Five years ago, countries agreed a plan to chart humanity's path away from climate catastrophe, with the landmark Paris Agreement paving the way to a greener, healthier future.
Yet carbon pollution has continued its steady rise as temperature records tumble with increasing regularity.
Following a year of raging wildfires and record megastorms, heads of state will this week seek to breathe new life into the Paris Agreement.
On December 12, 2015, after 13 days of grueling negotiations between 195 country delegations, the gavel came down on the COP 21 conference with a momentous message.
Nearly every nation on Earth committed to limiting warming to "well below" 2 C above preindustrial levels.
A more ambitious cap of 1.5 C was also adopted.
But things have not gone to plan.
Its viability questioned by Donald Trump's decision to withdraw the US and a collective failure to enact its pledges, the Paris deal's goals are currently set to be missed.
The last five years have been punctuated by ever-growing alarm from scientists highlighting the need for urgency, and by popular anger manifested in millions-strong youth strikes for climate.
But despite the hard data and hardening public opinion, "climate policies have yet to rise to the challenge," said United Nations Secretary-General Antonio Guterres.
"Today, we are at 1.2 degrees of warming and already witnessing unprecedented climate extremes and volatility in every region and on every continent," he said on December 2.
Such warming is already contributing to the rash of wildfires that tore across California and Australia in 2020, as well as the record-breaking number of Atlantic hurricanes and tropical storms.
Limited progress
Despite its shortcomings, the Paris Agreement is probably already limiting the damage of otherwise unchecked climate change.

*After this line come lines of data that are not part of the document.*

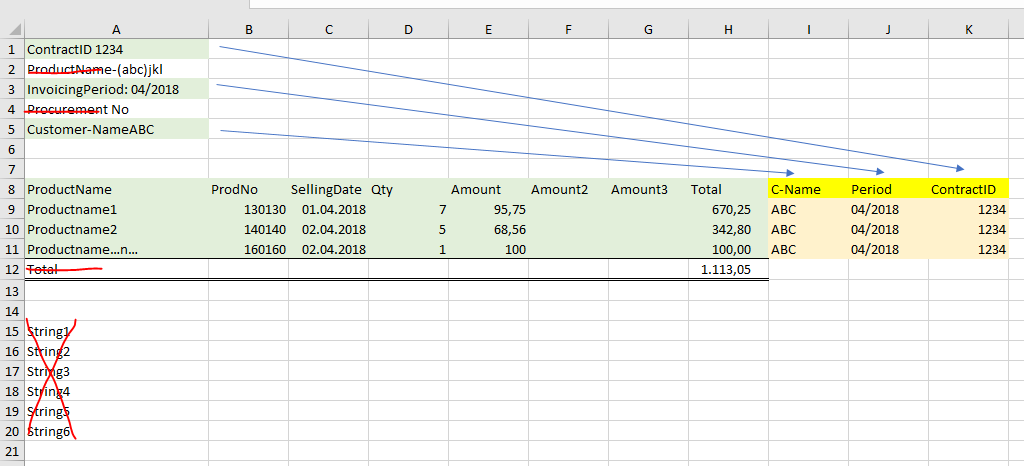Viewport: 1024px width, 466px height.
Task: Select the column H header
Action: pyautogui.click(x=728, y=30)
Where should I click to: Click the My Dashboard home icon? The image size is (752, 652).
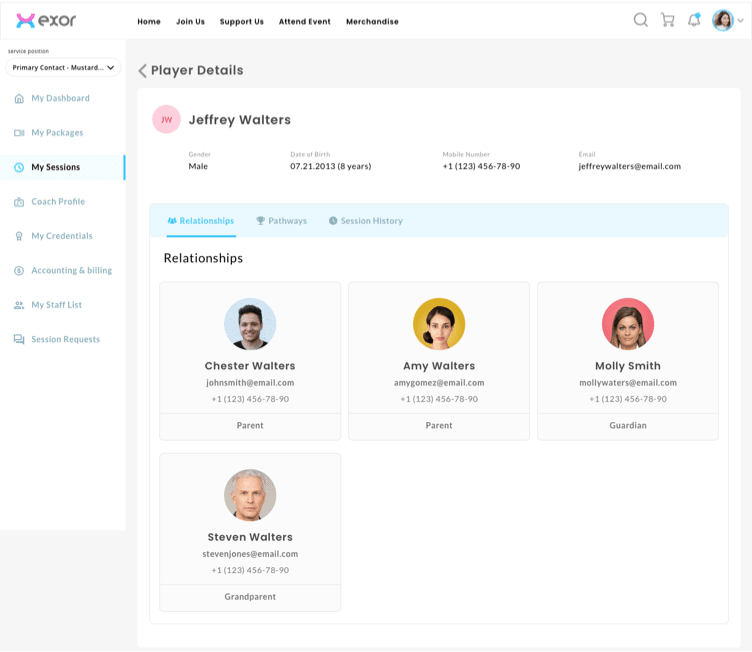pos(19,99)
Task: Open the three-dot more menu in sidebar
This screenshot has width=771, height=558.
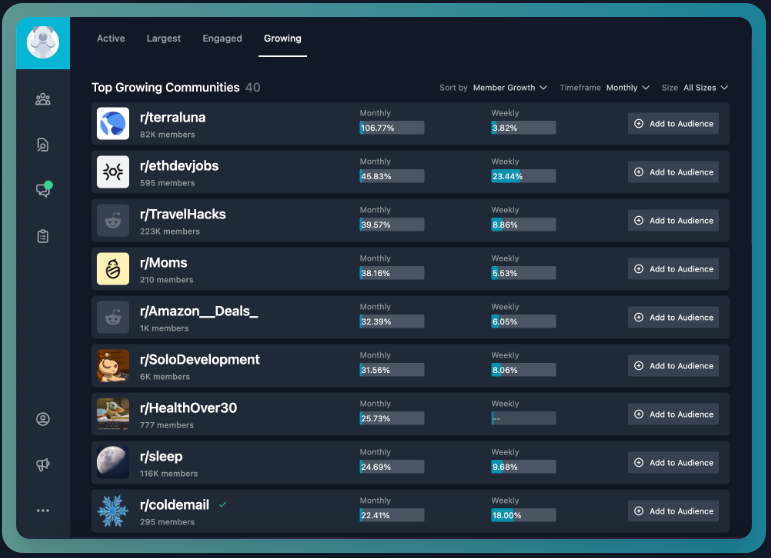Action: [43, 510]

"Before the Paris Agreement, we were headed for a warming of anywhere between 4 C and 6 C by the end of the century," said Christiana Figueres, who was UN climate envoy during COP 21.
She said the first raft of country promises - termed Nationally Determined Contributions (NDCs) - set Earth on course to be 3.7 C hotter by 2100.
"Obviously 3.7 is way, way too much and unacceptable," she said in an online press conference. But 2020 has seen a slew of major economies commit to achieving net-zero emissions sometime in the future.
Climate Action Tracker calculated on December 1 that with Japan, South Korea and the EU aiming for carbon neutrality by 2050 and China by 2060 - coupled with Joe Biden in the White House - warming could be limited this century to 2.1 C.
So far more than 100 nations accounting for the majority of carbon emissions have unveiled plans for net-zero.
"It's positive, the question is: Will it happen?" said COP 21 President Laurent Fabius.
The situation is likely to be helped by events of 2020, with the economic slowdown linked to the pandemic likely to result in a roughly 7 percent fall in emissions compared with 2019.
But the UN has sounded the alarm over countries' spending on sectors dependent on fossil fuels to power their COVID-19 recoveries.
Under Paris' "ratchet" mechanism, nations must increase their emission cutting plans every five years.
With days remaining before the December 31 deadline, fewer than 20 nations accounting for 5 percent of emissions have so far submitted revised NDCs.
Organizers of this weekend's virtual climate summit - held online in lieu of COP26, which has been delayed until November 2021 due to the pandemic - express hope it can drum up renewed momentum for stricter pollution curbs.
Torrential rain in Italy's Calabria Region causes severe flooding in the provinces of Crotone and Cosenza, resulting in widespread damage on November 21. The regional government has requested a state of emergency. Photo: VCG
'We still have time'
Mohamed Nasheed, former Maldives president and an ambassador for the Climate Vulnerable Forum representing 48 countries at the highest risk from climate change, said the summit needed to result in "much higher ambition in terms of each country's plans for reducing emissions."
"Our nations, particularly the small island states, will be condemned to extinction even with a two degrees outcome," he told AFP.
"Anything less than 1.5 C condemns us to death."
High-risk nations have continually called for rich counterparts to make good on a promise to provide $100 billion annually to help them adapt to climate change.
But even with renewed ambition - and if the adaptation funding ever materializes - is it still possible to cap warming at 1.5 C?
"If all countries reach carbon neutrality by 2050, it's physically possible," said climatologist Corinne le Quere.
"But is it politically and economically possible?"
The UN estimates that to keep 1.5 C in play emissions must fall 7.6 percent annually throughout the 2020's.
That may well happen in 2020, but Le Quere told AFP that "a rebound is inevitable."
The UN's climate chief Patricia Espinosa, in a speech in November, summed up the state of play for climate action.
"What we don't know is the date it becomes too late, when we finally cross the point of no return," she told attendees of an online conference.
"What we do know is that right now, today, we still have time."